0

Hi I have data stored in chunk of n number of threads. the size of file is 102kb, so I am trying to lock the shared resource i.e. the file and then when I write the first chunk i release the lock, but when it comes for the next chink from the second thread, instead of file to continue from where it left it starts to write the chunk on top if it...

so the 102 kb file becomes 51 for two threads each having chunk of 51kb

here is the piece of code.

for th in threads:
    th.join()

for th in threads:
    lock.acquire()
    with open(fileName, 'w+') as fh:
        fh.write(th.data)
    lock.release()

I am even using mode w+ still instead of appending its overwriting..

update

def main(url=None, splitBy=2):
    start_time = time.time()
    if not url:
        print "Please Enter some url to begin download."
        return

    fileName = url.split('/')[-1]
    sizeInBytes = requests.head(url, headers={'Accept-Encoding': 'identity'}).headers.get('content-length', None)
    # if os.path.exists(fileName):
    #   if int(sizeInBytes) == os.path.getsize(fileName):
    #       raise SystemExit("File already exists.")

    print "%s bytes to download." % sizeInBytes
    if not sizeInBytes:
        print "Size cannot be determined."
        return
    threads = []
    lock = threading.Lock()

    byteRanges = buildRange(int(sizeInBytes), splitBy)
    for idx in range(splitBy):
        bufTh = SplitBufferThread(url, byteRanges[idx])
        bufTh.daemon = True
        bufTh.start()
        threads.append(bufTh)
    print "--- %s seconds ---" % str(time.time() - start_time)


    for i, th in enumerate(threads):
        th.join()
        lock.acquire()


        with open(fileName, 'a') as fh:
            fh.write(th.data)
            if i == len(threads) - 1:
                fh.seek(0, 0)
                fh.flush()
        lock.release()

Update 2

I have totally removed the extra threads list, just using the join() method does the magic , but how does the thread wait for one chunk to finish writing is it using with waits for one thread.data to be written and then next one gets to start appending ??

 def main(url=None, splitBy=6):
    if not url:
        print "Please Enter some url to begin download."
        return

    fileName = url.split('/')[-1]
    sizeInBytes = requests.head(url, headers={'Accept-Encoding': 'identity'}).headers.get('content-length', None)
    if os.path.exists(fileName):
        if int(sizeInBytes) == os.path.getsize(fileName):
            ask = raw_input('[YES]')
            if not ask or ask.lower() in ['y', 'yes']:
                os.remove(fileName)
            else:
                raise SystemExit("File already exists.")

    start_time = time.time()
    print "%s bytes to download." % sizeInBytes
    if not sizeInBytes:
        print "Size cannot be determined."
        return

    byteRanges = buildRange(int(sizeInBytes), splitBy)
    for idx in range(splitBy):
        bufTh = SplitBufferThread(url, byteRanges[idx])
        bufTh.daemon = True
        bufTh.start()
        with open(fileName, 'a+') as fh:
            bufTh.join()
            fh.write(bufTh.data)

    print "--- %s seconds ---" % str(time.time() - start_time)


    print "Finished Writing file %s" % fileName
Ciasto piekarz
  • 7,853
  • 18
  • 101
  • 197
  • Try changing the mode to "a" instead of "w+". "w+" does not append to the file, but overwrites it.

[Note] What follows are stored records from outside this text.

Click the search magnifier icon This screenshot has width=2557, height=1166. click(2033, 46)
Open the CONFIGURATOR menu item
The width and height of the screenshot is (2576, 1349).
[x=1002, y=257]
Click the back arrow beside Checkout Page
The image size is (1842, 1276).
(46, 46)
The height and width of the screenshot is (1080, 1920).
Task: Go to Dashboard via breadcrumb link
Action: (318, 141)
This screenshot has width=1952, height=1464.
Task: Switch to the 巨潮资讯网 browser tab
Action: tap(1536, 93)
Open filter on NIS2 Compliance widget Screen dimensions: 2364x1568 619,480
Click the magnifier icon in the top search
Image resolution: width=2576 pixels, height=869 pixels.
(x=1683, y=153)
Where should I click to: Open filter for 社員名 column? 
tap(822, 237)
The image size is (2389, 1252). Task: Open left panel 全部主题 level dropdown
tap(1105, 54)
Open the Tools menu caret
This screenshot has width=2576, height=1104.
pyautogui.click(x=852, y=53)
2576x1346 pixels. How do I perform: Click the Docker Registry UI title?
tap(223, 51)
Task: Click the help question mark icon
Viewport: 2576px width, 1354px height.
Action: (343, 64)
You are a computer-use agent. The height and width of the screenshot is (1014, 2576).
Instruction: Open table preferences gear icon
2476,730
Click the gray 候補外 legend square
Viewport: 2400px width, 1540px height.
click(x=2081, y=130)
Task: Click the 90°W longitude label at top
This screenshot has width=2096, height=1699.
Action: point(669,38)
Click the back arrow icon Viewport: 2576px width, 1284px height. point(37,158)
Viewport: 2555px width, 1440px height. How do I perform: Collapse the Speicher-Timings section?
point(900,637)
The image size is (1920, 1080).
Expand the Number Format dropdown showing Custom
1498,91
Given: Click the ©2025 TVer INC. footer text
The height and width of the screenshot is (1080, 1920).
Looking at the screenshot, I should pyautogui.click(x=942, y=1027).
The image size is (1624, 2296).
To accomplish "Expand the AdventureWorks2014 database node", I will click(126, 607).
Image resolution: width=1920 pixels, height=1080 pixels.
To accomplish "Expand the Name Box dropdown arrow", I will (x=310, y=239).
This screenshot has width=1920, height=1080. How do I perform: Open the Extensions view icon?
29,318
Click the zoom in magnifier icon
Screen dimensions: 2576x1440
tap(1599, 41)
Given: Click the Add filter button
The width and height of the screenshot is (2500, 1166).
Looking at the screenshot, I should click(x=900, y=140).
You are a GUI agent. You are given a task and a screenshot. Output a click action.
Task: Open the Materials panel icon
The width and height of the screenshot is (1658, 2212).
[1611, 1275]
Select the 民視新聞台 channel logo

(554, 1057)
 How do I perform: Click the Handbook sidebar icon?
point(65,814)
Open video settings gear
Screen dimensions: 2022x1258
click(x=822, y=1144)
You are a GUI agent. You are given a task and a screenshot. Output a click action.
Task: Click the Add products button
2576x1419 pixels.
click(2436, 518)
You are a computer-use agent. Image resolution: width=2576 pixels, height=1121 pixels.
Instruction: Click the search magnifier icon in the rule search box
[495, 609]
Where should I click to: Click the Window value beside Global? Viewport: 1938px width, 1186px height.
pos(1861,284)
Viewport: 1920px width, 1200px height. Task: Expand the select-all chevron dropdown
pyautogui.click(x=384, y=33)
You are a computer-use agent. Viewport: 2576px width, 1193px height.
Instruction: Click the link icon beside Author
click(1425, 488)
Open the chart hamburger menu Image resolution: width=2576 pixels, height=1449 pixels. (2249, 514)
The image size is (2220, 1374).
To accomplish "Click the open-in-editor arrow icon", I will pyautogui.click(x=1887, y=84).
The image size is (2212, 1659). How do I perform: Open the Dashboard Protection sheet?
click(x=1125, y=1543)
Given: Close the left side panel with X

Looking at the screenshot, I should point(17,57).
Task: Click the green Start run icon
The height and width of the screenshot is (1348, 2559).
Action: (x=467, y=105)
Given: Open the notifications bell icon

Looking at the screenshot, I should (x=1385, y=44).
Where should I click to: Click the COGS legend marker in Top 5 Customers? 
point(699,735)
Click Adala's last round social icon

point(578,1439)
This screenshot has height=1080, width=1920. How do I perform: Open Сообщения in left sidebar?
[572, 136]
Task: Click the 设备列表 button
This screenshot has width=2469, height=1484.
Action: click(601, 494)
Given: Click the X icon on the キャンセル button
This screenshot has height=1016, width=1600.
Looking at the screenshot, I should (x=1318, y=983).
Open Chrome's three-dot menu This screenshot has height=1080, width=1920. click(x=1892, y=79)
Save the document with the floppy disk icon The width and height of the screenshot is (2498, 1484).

See http://stackoverflow.com/questions/16208206/confused-by-python-file-mode-w – Colin Atkinson Jul 06 '14 at 16:48
  • sorry first mistake was using `w+` but even if I try with `a` it continues appending the file , so i tried to set `fh.seek(0, 0)` but it didn't work it continues to append bytes – Ciasto piekarz Jul 06 '14 at 17:08
  • 1
    Wait, what are you trying to achieve? Do you want it to append to the file or overwrite it? – Colin Atkinson Jul 06 '14 at 17:18
  • append. but once all the chunks are appended I want to set the pointer to beginning, so that the on restarting to download the same file should not append instead start from the beginning. – Ciasto piekarz Jul 06 '14 at 17:20
  • @ColinAtkinson I have posted an update. but I want to completely bypass storing chunks to list... instead use the first loop where i start the thread to use to write the file to disk as soon as thread finishes it's chunk. – Ciasto piekarz Jul 06 '14 at 17:23
  • So, you seek(0,0) and wonder why file keeps getting overwritten? Notice, in your for loop, you are in a single thread and there is no reason obtain a lock or open the file multiple times. Just open the file before the for loop and write the results of each thread. – tdelaney Jul 06 '14 at 17:32
  • removed lock after downloading the file , if i redownload it the file only gets appended. – Ciasto piekarz Jul 06 '14 at 17:39
  • Setting the file pointer position at the end is pointless; it only persists as long as you have that file open. The easiest way to do what you are requesting is to clear the file when it is first opened. This will remove the old data, and you will then be free to write your new content to. – Colin Atkinson Jul 06 '14 at 17:51
  • so because I am using `with` after `fh.write` is done is it pointless to `fh.seek` after `fh.write` if I do not use the with instead would that make sense ? however `os.remove` if file exist on disk does make sense. – Ciasto piekarz Jul 06 '14 at 18:04
  • The position of the file pointer does not persist between sessions. So, once the program exits, regardless of how you open the file, the pointer will be reset when the file is opened again. You can use `os.remove`, but my personal recommendation would be to open the file as "w" and close it, which will empty it. Then, like you did in the update, open it with "a" and write to it. – Colin Atkinson Jul 06 '14 at 18:21

1 Answers1

0

``w+'' Open for reading and writing. The file is created if it does not exist, otherwise it is truncated. The stream is positioned at the beginning of the file.

try with "a+"

Emanuele Paolini
  • 9,912
  • 3
  • 38
  • 64